Choose a microcontroller you want to learn. Microchip's PIC series and Atmel's AVR chips are both popular choices, as well as the Arduino board. Most microcontrollers use a version of the C programming language, but there are variations. Each manufacturer also uses its own assembly language. Assembly code is less clear than C, but is more efficient because it's closer to the machine language of the chip. Because assembly language is so compact and memory on a microcontroller is limited, many programs are written in a combination of C and assembly.

Read the data sheet for the microcontroller you've chosen, and find out what external circuitry you'll need to run it. You'll need a breadboard to prototype circuits on, components for the power supply circuit, a programming cable, and potentially an EEPROM memory chip for program storage. If you're using an Arduino you don't need to wire up any external circuitry before programming the chip.
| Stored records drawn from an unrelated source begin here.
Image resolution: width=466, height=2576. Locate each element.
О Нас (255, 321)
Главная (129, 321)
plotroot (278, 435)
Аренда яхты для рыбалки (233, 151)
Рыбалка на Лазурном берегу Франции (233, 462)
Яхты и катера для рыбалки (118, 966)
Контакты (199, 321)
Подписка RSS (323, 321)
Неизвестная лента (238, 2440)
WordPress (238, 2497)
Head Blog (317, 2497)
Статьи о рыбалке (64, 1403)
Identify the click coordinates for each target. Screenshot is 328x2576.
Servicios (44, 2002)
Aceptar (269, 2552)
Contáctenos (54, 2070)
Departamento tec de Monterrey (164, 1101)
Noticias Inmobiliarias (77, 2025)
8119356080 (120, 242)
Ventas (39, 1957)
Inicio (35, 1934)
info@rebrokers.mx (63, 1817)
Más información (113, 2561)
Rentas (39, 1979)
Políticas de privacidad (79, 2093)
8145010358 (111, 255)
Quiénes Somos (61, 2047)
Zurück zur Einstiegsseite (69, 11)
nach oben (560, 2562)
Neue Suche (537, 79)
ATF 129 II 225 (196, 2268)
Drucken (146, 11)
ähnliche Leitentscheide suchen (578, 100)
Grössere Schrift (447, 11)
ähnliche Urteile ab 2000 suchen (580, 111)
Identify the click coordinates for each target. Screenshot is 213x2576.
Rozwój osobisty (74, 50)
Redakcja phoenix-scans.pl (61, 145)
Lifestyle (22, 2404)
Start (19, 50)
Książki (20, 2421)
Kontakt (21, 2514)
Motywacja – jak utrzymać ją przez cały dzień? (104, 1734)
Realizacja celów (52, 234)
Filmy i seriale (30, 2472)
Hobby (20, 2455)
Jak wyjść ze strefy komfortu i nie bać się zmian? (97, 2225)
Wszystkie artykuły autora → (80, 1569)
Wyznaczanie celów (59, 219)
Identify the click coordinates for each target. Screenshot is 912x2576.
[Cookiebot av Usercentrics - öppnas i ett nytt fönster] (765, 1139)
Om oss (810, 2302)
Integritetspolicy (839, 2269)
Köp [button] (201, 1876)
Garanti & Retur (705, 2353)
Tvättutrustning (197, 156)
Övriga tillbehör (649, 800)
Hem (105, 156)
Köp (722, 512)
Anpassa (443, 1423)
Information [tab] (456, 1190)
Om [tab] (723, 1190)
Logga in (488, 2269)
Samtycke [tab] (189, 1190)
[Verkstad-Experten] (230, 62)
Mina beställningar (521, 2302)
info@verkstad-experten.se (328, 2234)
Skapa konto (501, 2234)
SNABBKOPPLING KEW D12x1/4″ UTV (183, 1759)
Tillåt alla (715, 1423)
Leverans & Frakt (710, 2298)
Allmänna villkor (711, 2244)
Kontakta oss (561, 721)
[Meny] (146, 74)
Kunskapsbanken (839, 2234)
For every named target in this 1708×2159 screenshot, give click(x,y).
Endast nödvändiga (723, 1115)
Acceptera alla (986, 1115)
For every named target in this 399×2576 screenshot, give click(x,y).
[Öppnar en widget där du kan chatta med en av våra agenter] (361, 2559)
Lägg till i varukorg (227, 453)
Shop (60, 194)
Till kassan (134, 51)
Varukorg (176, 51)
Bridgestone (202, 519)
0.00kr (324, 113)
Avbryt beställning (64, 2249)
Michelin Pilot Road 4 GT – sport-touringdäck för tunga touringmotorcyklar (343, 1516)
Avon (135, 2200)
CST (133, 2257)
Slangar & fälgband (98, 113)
Download code-editing software and a compiler for your chip. "Compiling" code transforms it from the relatively clear language you wrote it in to a language the chip can understand. Code for a microcontroller needs to be compiled for that specific chip, therefore, download the compiler from your microcontroller's manufacturer. Arduino uses its own programming language, which is similar to C, but easier to learn. Free editing and compiling software for Arduino is available on its website, along with extensive tutorials.

Set up your microcontroller on the breadboard. Follow the instructions in the data sheet for external circuits such as the power supply. Different microcontrollers require different amounts of voltage and current to run, so you need circuitry that will condition the power supply properly.

Follow the instructions you've found for your chip's programming language, either online or in a book, to write your first simple program. Don't get ahead of yourself and try something complicated. The first step is just to successfully program the chip with some simple instructions. For example, try writing a program that will blink an LED on and off. Your instructional materials will most likely have sample introductory projects as well.

Connect your microcontroller to the power supply, and connect the programming interface to your computer. Compile and download your software to test it out.

Develop your skills by adding features to your software and making it more complex. For example, try adding a dial to your blinking LED project that will allow you to change the rate at which the LED blinks.

Learn more code and become confident in your programming by working on increasingly complicated example projects, and trying out your own ideas. Don't just read the whole book through and then try something complicated. You learn programming by programming, not just reading.